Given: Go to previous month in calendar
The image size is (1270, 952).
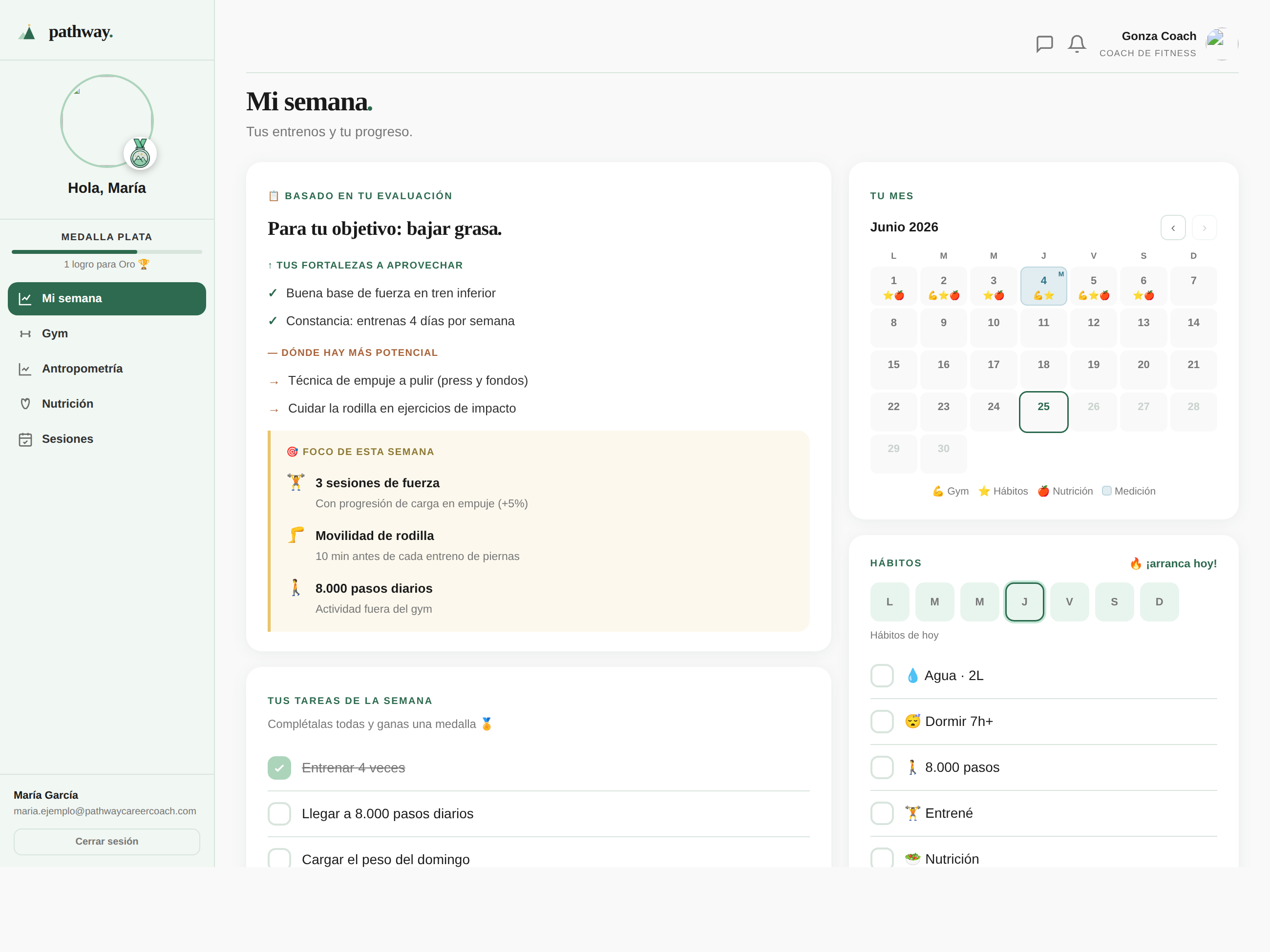Looking at the screenshot, I should (x=1173, y=228).
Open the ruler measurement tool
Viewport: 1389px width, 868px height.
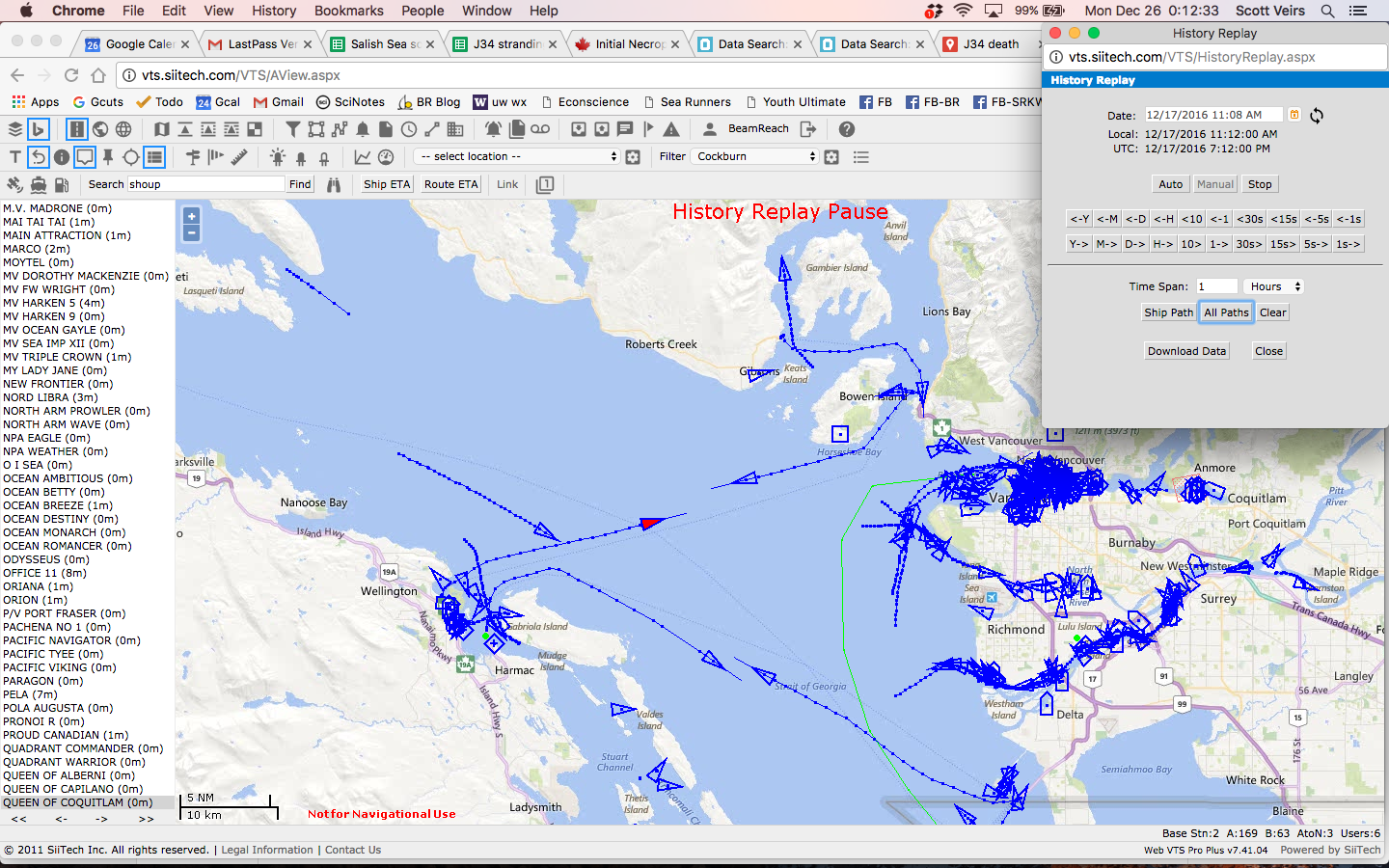[239, 156]
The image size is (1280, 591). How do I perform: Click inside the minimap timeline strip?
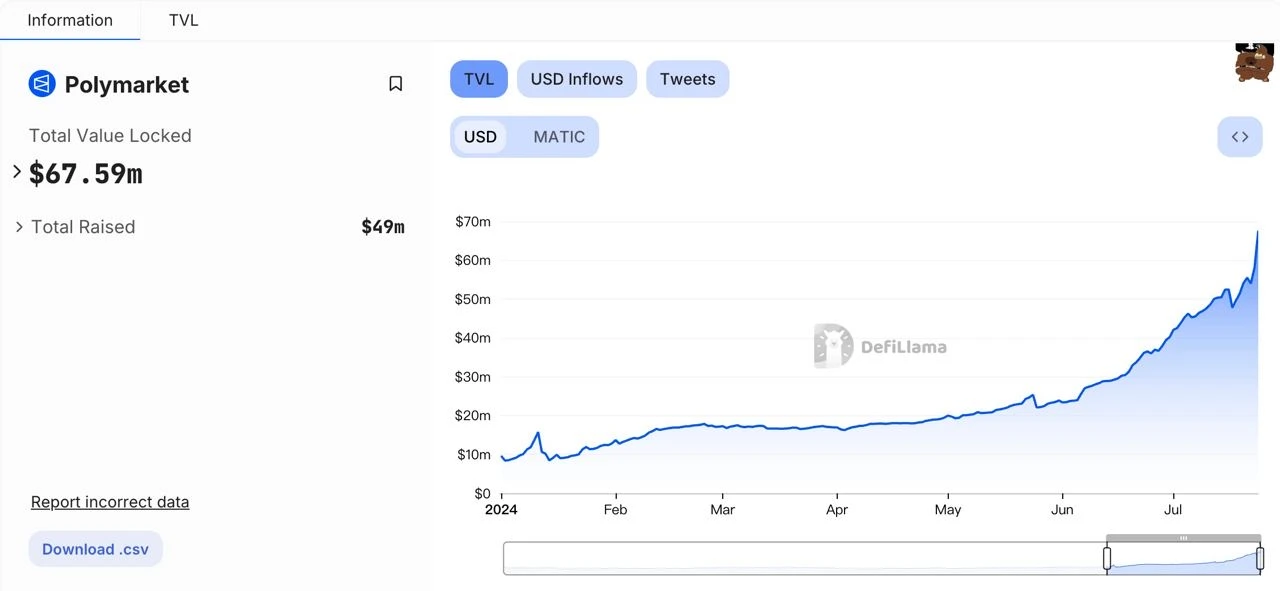[x=800, y=557]
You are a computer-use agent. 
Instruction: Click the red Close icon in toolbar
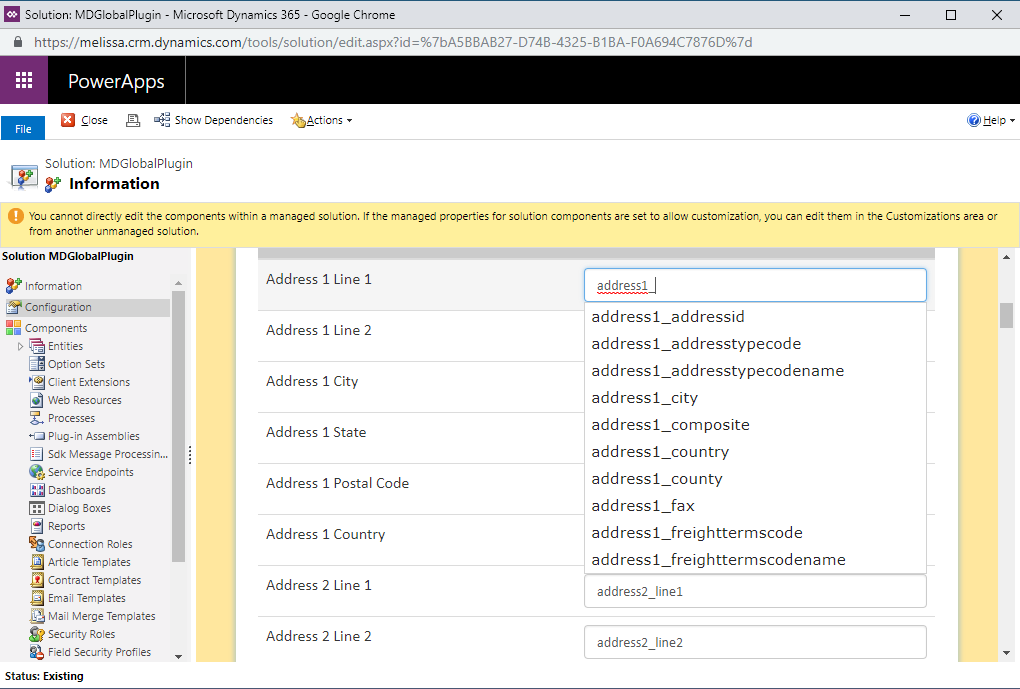[68, 120]
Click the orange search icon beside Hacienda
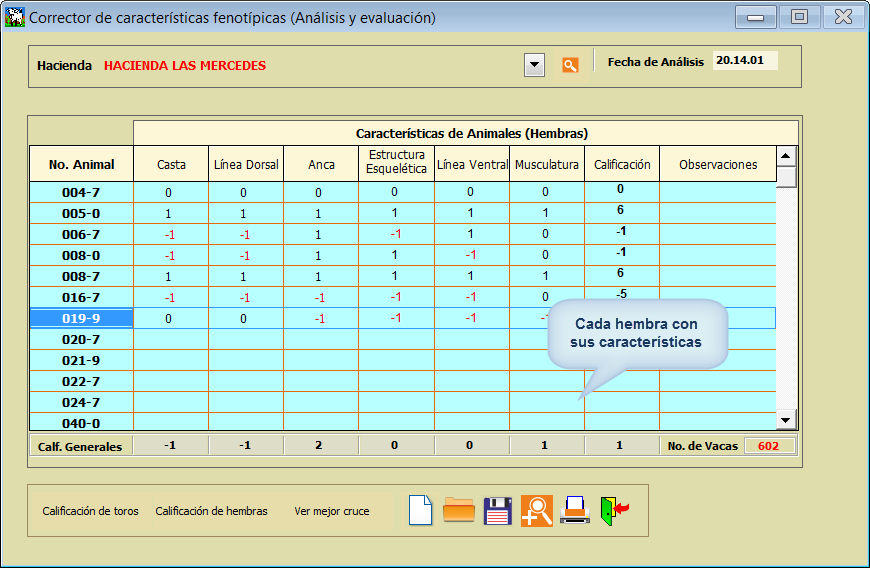Viewport: 870px width, 568px height. click(570, 65)
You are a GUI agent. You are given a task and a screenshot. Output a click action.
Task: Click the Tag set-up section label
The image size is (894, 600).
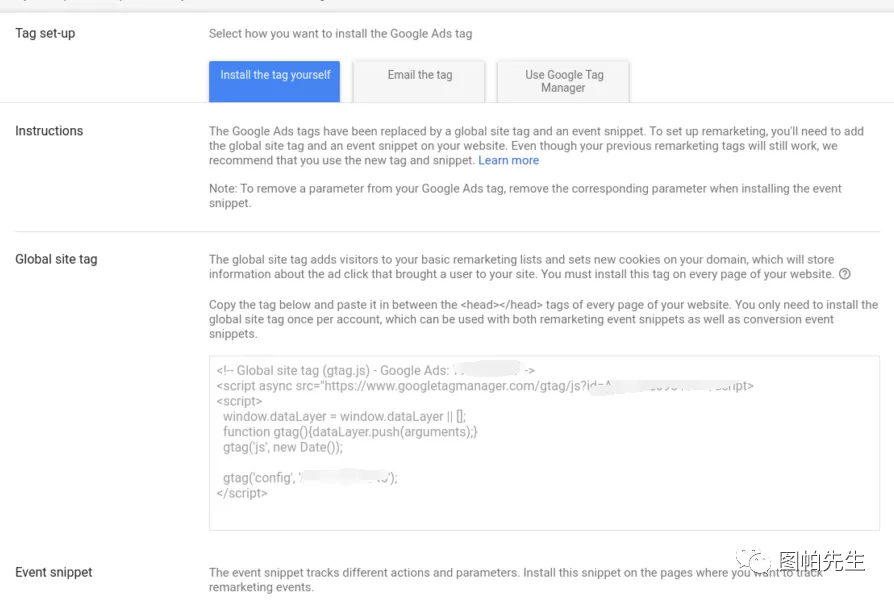point(45,33)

> [EXERCISE DESCRIPTION]:
Show every line above in which the word "agent" appears.

> [YOUR RESPONSE]:
You are a computer-use agent. 
You are a GUI agent. You are given a task and a screenshot. Output a click action.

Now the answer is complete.